◆ **Given problem**:
Copy out the records below line for line, with no changes, and leave out the pictures.

** Start Exercise materials **

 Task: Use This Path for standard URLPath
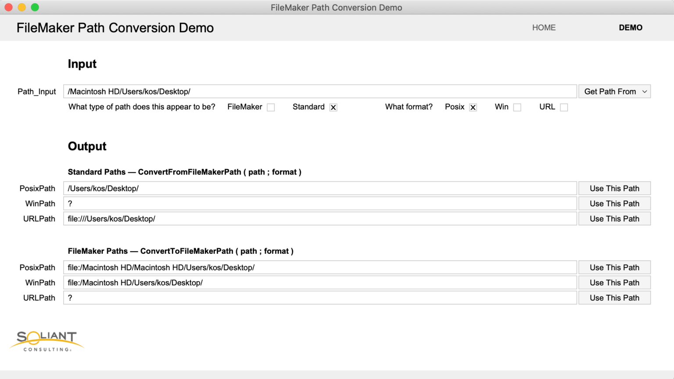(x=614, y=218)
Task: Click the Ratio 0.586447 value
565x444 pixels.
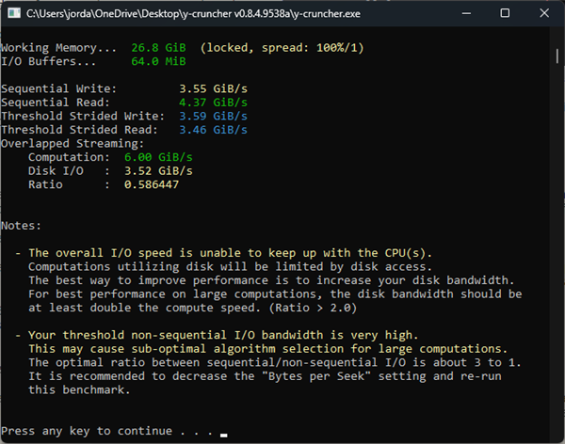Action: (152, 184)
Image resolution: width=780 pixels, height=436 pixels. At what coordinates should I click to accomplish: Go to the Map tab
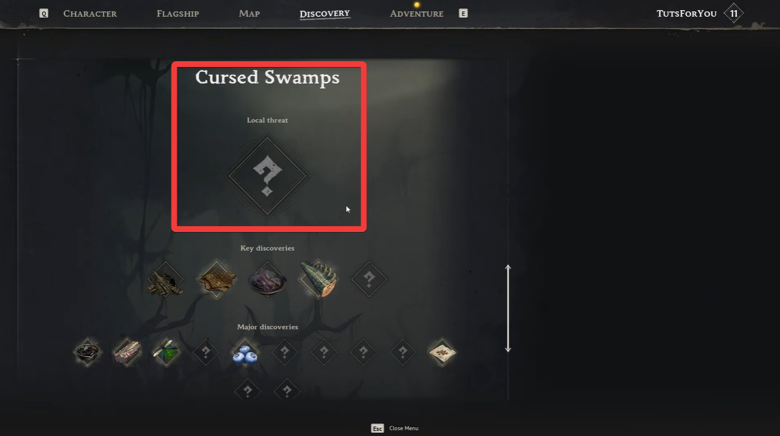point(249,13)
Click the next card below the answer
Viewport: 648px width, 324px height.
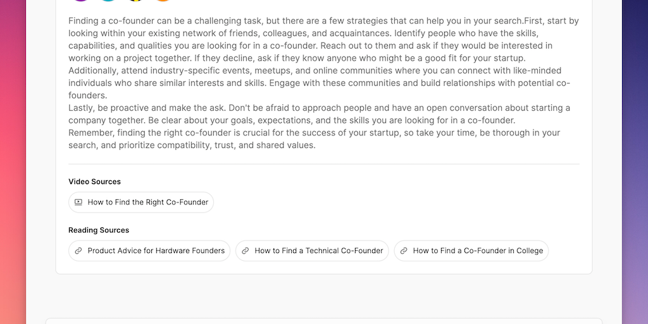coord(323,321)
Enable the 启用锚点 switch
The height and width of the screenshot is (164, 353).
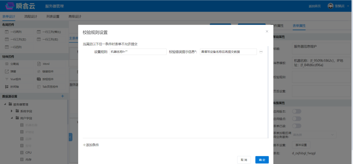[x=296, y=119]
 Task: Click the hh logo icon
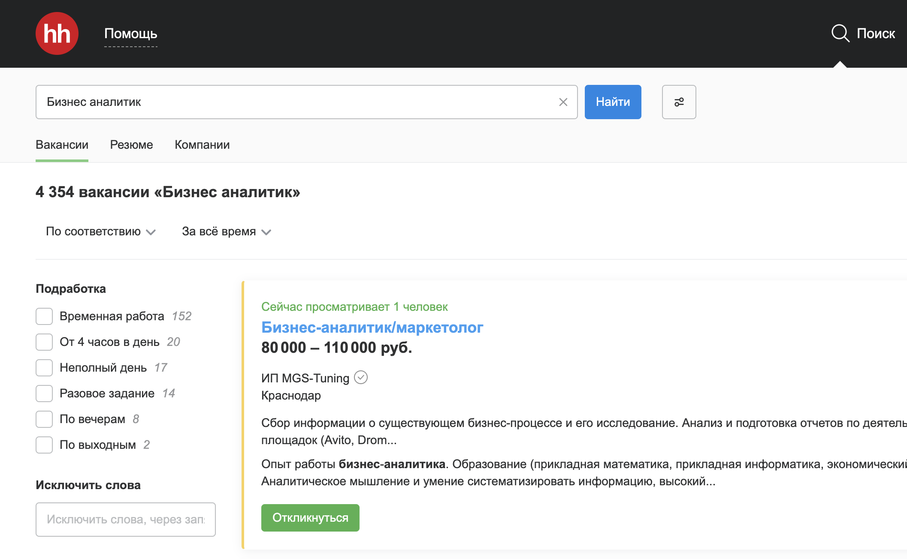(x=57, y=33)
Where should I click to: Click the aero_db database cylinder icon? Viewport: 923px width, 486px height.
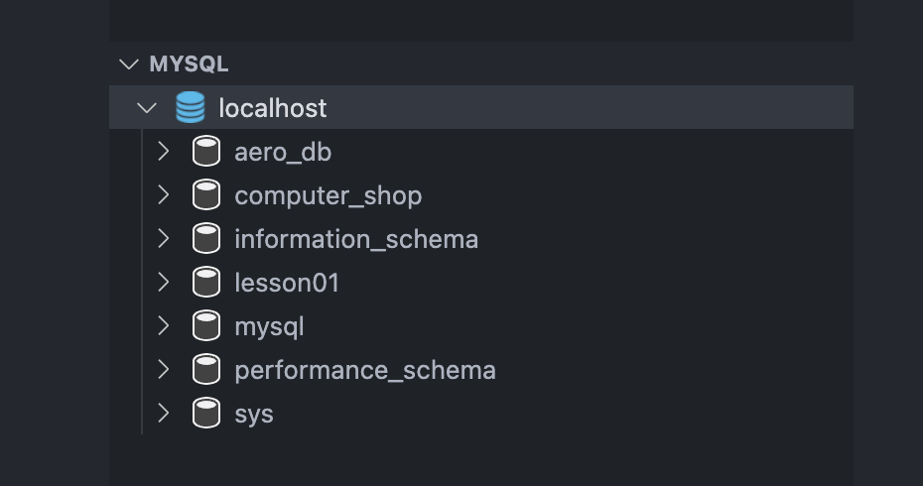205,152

** End Exercise materials **

◆ **Answer to this problem**:
 Task: Use This Path for standard URLPath
(x=614, y=218)
Task: Click the Ratio 0.586447 value
565x444 pixels.
Action: (152, 184)
Image resolution: width=780 pixels, height=436 pixels. At what coordinates should I click to accomplish: Go to the Map tab
point(249,13)
Click the next card below the answer
Viewport: 648px width, 324px height.
coord(323,321)
Enable the 启用锚点 switch
The height and width of the screenshot is (164, 353).
[x=296, y=119]
 Task: Click the hh logo icon
(x=57, y=33)
Where should I click to: Click the aero_db database cylinder icon? Viewport: 923px width, 486px height.
205,152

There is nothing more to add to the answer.